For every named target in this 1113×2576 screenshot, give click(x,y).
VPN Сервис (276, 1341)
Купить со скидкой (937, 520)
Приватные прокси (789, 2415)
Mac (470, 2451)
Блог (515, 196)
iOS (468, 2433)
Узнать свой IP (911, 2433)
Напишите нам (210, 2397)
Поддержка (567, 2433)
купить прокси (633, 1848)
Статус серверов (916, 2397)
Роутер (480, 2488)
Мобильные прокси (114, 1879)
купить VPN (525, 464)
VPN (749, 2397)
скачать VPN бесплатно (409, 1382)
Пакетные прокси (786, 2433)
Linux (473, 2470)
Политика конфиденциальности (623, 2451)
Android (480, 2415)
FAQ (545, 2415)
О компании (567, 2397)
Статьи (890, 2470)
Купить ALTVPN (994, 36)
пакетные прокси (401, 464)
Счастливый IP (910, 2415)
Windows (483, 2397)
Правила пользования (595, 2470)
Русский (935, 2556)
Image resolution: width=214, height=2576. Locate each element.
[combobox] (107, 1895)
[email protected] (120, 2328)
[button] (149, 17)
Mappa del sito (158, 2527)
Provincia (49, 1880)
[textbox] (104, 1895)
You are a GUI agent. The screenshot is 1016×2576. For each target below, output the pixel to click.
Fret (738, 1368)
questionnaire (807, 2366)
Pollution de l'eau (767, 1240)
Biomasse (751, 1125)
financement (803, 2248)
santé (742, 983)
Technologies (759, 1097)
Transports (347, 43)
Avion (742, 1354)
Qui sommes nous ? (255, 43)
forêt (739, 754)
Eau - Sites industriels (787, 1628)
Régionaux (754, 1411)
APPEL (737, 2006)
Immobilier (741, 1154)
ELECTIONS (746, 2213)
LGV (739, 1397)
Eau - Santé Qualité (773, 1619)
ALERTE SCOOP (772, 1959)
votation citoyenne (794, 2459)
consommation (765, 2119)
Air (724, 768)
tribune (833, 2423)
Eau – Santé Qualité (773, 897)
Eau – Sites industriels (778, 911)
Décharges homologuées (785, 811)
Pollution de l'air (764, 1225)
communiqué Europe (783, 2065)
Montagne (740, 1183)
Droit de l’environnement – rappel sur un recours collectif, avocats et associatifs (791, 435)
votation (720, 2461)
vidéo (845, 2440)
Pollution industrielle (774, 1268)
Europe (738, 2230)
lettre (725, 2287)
____________________
-- YOUR GOAL --
Give again, word for word, every line of the listing above from the one with "Pollution de l'eau (767, 1240)" to the one with "votation (720, 2461)", both inclusive, and nothing beyond them.

-- EXERCISE SOLUTION --
Pollution de l'eau (767, 1240)
Biomasse (751, 1125)
financement (803, 2248)
santé (742, 983)
Technologies (759, 1097)
Transports (347, 43)
Avion (742, 1354)
Qui sommes nous ? (255, 43)
forêt (739, 754)
Eau - Sites industriels (787, 1628)
Régionaux (754, 1411)
APPEL (737, 2006)
Immobilier (741, 1154)
ELECTIONS (746, 2213)
LGV (739, 1397)
Eau - Santé Qualité (773, 1619)
ALERTE SCOOP (772, 1959)
votation citoyenne (794, 2459)
consommation (765, 2119)
Air (724, 768)
tribune (833, 2423)
Eau – Santé Qualité (773, 897)
Eau – Sites industriels (778, 911)
Décharges homologuées (785, 811)
Pollution de l'air (764, 1225)
communiqué Europe (783, 2065)
Montagne (740, 1183)
Droit de l’environnement – rappel sur un recours collectif, avocats et associatifs (791, 435)
votation (720, 2461)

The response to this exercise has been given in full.